Acupuncture for lateral elbow pain

Affiliations

Acupuncture for lateral elbow pain

S Green et al. Cochrane Database Syst Rev. 2002.

Abstract

Background: This review is one in a series of reviews of interventions for lateral elbow pain. Lateral elbow pain, or tennis elbow, is a common condition causing pain in the elbow and forearm and lack of strength and function of the elbow and wrist. Acupuncture has long been used to treat lateral elbow pain in China and in Western countries practitioners and consumers are increasingly exploring acupuncture as a first line treatment for musculoskeletal disorders. No previous systematic review of the available evidence has been conducted to determine whether acupuncture is efficacious in the treatment lateral elbow pain.

Objectives: To determine the effectiveness of acupuncture in the treatment of adults with lateral elbow pain with respect to pain reduction, improvement in function, grip strength and adverse effects.

Search strategy: We searched MEDLINE, CINAHL, EMBASE and SCISEARCH and the Cochrane Clinical Trials Register and the Musculoskeletal Review Group's specialist trial database from 1966 to June 2001. Identified keywords and authors were searched in an effort to retrieve as many trials as possible.

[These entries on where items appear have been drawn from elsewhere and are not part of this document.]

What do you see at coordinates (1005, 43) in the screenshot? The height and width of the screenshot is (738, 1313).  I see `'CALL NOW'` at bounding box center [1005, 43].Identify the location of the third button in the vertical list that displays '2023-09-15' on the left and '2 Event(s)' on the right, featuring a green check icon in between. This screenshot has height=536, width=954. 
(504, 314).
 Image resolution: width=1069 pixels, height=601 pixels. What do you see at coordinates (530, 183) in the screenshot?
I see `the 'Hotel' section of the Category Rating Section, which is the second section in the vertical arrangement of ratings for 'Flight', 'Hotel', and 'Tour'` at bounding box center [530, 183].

Selection criteria: Two independent reviewers assessed all identified trials against pre-determined inclusion criteria. Randomised and pseudo randomised trials in all languages were included in the review provided they were testing acupuncture compared to placebo or another intervention in adults with lateral elbow pain (tennis elbow). Outcomes of interest were pain, function, disability, quality of life, strength, participant satisfaction with treatment and adverse effect.

Data collection and analysis: For continuous variables means and standard deviations were extracted or imputed to allow the analysis of weighted mean difference, while for binary data numbers of events and total population were analysed and interpreted as relative risks. Trial results were combined only in the absence of clinical and statistical heterogeneity.

Main results: Four small randomized controlled trials were included but due to flaws in study designs (particularly small populations, uncertain allocation concealment and substantial loss to follow up) and clinical differences between trials, data from trials could not be combined in a meta-analysis. One randomised controlled trial found that needle acupuncture results in relief of pain for significantly longer than placebo (WMD = 18.8 hours, 95%CI 10.1 to 27.5) and is more likely to result in a 50% or greater reduction in pain after 1 treatment (RR 0.33, 95%CI 0.16 to 0.69) (Molsberger 1994). A second randomized controlled trial demonstrated needle acupuncture to be more likely to result in overall participant reported improvement than placebo in the short term (RR = 0.09 95% CI 0.01 to 0.64) (Haker 1990a). No significant differences were found in the longer term (after 3 or 12 months). A randomized controlled trial of laser acupuncture versus placebo demonstrated no differences between laser acupuncture and placebo with respect to overall benefit (Haker 1990b). A fourth included trial published in Chinese demonstrated no difference between Vitamin B12 injection plus acupuncture, and Vitamin B12 injection alone (Wang 1997).

Reviewer's conclusions: There is insufficient evidence to either support or refute the use of acupuncture (either needle or laser) in the treatment of lateral elbow pain. This review has demonstrated needle acupuncture to be of short term benefit with respect to pain, but this finding is based on the results of 2 small trials, the results of which were not able to be combined in meta-analysis. No benefit lasting more than 24 hours following treatment has been demonstrated. No trial assessed or commented on potential adverse effect. Further trials, utilising appropriate methods and adequate sample sizes, are needed before conclusions can be drawn regarding the effect of acupuncture on tennis elbow.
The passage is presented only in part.